If it is not possible to find 4 such factors then print “Not possible”.
Note: All the four factors can be equal to each other to maximize the product.
Examples
 

Input : N = 24
Output : Product -> 1296
All factors are -> 1 2 3 4 6 8 12 24 
Choose the factor 6 four times,
Therefore, 6+6+6+6 = 24 and product is maximum.

Input : N = 100
Output : Product -> 390625
All the factors are -> 1 2 4 5 10 10 20 25 50 100 
Choose the factor 25 four times.


 


An approach which takes a complexity of O(M^3), where M is the number of factors of N has been discussed in the previous post. 
An efficient approach of time complexity O(N^2) can be obtained by following the below steps. 
 

  • Store all the factors of given number in a container.
  • Iterate for all pairs and store their sum in a different container.
  • Mark the index (element1 + element2) with pair(element1, element2 to get the elements by which the sum was obtained.
  • Iterate for all the pair_sums, and check if n-pair_sum exists in the same container, then both the pairs form the quadruple.
  • Use the pair hash array to get the elements by which the pair was formed.
  • Store the maximum of all such quadruples, and print it at the end.


Below is the implementation of above approach: 
 

C++

// C++ program to find four factors of N
// with maximum product and sum equal to N
#include <bits/stdc++.h>
 
using namespace std;
 
// Function to find factors
// and to print those four factors
void findfactors(int n)
{
    unordered_map<int, int> mpp;
 
    vector<int> v, v1;
 
    // push all the factors in the container
    for (int i = 1; i <= sqrt(n); i++) {
        if (n % i == 0) {
            v.push_back(i);
            if (i != (n / i) && i != 1)
                v.push_back(n / i);
        }
    }
 
    // number of factors
    int s = v.size();
 
    // Initial maximum
    int maxi = -1;
 
    // hash-array to mark the
    // pairs
    pair<int, int> mp1[n + 5];
 
    for (int i = 0; i < s; i++) {
 
        // form all the pair sums
        for (int j = i; j < s; j++) {
 
            // if the pair sum is less than n
            if (v[i] + v[j] < n) {
 
                // push in another container
                v1.push_back(v[i] + v[j]);
 
                // mark the sum with the elements
                // formed
                mp1[v[i] + v[j]] = { v[i], v[j] };
 
                // mark in the map that v[i]+v[j]
                // is present
                mpp[v[i] + v[j]] = 1;
            }
        }
    }
 
    // new size of all the pair sums
    s = v1.size();
 
    // iterate for all pair sum
    for (int i = 0; i < s; i++) {
 
        // the required part
        int el = n - (v1[i]);
 
        // if the required part is also
        // present in pair sum
        if (mpp[el] == 1) {
 
            // find the elements with
            // which the first pair is formed
            int a = mp1[v1[i]].first;
            int b = mp1[v1[i]].second;
 
            // find the elements with
            // which the second pair is formed
            int c = mp1[n - v1[i]].first;
            int d = mp1[n - v1[i]].second;
 
            // check for previous maximum
            maxi = max(a * b * c * d, maxi);
        }
    }
 
    if (maxi == -1)

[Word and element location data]
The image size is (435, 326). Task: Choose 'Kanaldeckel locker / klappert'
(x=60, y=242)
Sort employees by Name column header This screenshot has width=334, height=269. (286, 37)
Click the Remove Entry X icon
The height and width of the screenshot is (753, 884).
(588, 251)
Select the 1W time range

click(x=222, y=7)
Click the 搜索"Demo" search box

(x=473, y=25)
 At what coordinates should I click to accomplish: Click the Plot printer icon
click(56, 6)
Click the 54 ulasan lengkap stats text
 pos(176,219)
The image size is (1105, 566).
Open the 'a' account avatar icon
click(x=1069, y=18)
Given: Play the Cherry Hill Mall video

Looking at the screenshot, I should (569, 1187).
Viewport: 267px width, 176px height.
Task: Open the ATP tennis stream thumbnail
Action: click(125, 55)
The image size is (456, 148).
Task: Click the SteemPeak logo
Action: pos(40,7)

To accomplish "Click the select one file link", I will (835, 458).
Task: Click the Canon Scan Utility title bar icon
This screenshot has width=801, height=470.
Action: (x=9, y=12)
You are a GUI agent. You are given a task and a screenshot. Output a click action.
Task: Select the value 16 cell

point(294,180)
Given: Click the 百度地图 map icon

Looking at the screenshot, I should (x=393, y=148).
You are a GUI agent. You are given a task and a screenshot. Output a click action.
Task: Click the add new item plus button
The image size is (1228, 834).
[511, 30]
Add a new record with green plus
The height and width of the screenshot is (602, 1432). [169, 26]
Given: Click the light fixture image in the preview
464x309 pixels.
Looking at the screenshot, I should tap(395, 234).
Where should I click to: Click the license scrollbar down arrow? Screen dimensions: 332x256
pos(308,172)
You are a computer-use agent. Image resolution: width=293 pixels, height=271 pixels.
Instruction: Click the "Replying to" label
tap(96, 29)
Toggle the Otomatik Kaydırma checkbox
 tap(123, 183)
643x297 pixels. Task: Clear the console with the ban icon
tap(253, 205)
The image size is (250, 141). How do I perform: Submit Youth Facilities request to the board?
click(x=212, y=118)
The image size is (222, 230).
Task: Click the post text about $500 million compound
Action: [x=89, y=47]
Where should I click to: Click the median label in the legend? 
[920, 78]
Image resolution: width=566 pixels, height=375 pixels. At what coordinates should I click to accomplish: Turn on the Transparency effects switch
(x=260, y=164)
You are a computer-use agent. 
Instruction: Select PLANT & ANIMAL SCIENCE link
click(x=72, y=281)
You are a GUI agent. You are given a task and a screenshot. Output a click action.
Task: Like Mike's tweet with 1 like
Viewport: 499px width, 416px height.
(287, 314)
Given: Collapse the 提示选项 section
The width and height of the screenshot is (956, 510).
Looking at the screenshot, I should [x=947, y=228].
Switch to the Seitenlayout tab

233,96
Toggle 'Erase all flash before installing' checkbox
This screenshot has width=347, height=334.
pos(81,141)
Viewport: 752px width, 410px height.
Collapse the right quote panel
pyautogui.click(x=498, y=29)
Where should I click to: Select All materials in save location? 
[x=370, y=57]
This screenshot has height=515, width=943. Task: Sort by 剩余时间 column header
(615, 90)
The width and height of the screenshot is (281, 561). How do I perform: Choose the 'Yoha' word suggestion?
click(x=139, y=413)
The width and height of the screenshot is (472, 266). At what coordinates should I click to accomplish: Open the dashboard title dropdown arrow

Problem set:
A: In the excerpt on finding four factors of N with maximum product:
(i) For N = 24, which factor is chosen four times?
(ii) What time complexity does the efficient approach have?
(iii) What initial value does the program give to maxi?
B: Can you extend the excerpt on finding four factors of N with maximum product, starting right after its final line?

Set of answers:
A:
(i) 6
(ii) O(N^2)
(iii) -1

B:
        cout << "Not Possible\n";
    else {
        cout << "The maximum product is " << maxi << endl;
    }
}
 
// Driver code
int main()
{
    int n = 50;
 
    findfactors(n);
 
    return 0;
}

                    

Java

// Java program to find four factors of N
// with maximum product and sum equal to N
import java.util.*;
import java.lang.*;
import java.io.*;
 
class GFG
{
     
// Function to find factors
// and to print those four factors
static void findfactors(int n)
{
    HashMap<Integer,
            Integer> mpp = new HashMap<>();
 
    Vector<Integer> v = new Vector<Integer>(),
                   v1 = new Vector<Integer>();
 
    // push all the factors in the container
    for (int i = 1; i <= (int)Math.sqrt(n); i++)
    {
        if (n % i == 0)
        {
            v.add(i);
            if (i != (n / i) && i != 1)
                v.add(n / i);
        }
    }
 
    // number of factors
    int s = v.size();
 
    // Initial maximum
    int maxi = -1;
 
    // hash-array to mark the
    // pairs
    int mp1_first[] = new int[n + 5],
        mp1_second[] = new int[n + 5];
 
    for (int i = 0; i < s; i++)
    {
 
        // form all the pair sums
        for (int j = i; j < s; j++)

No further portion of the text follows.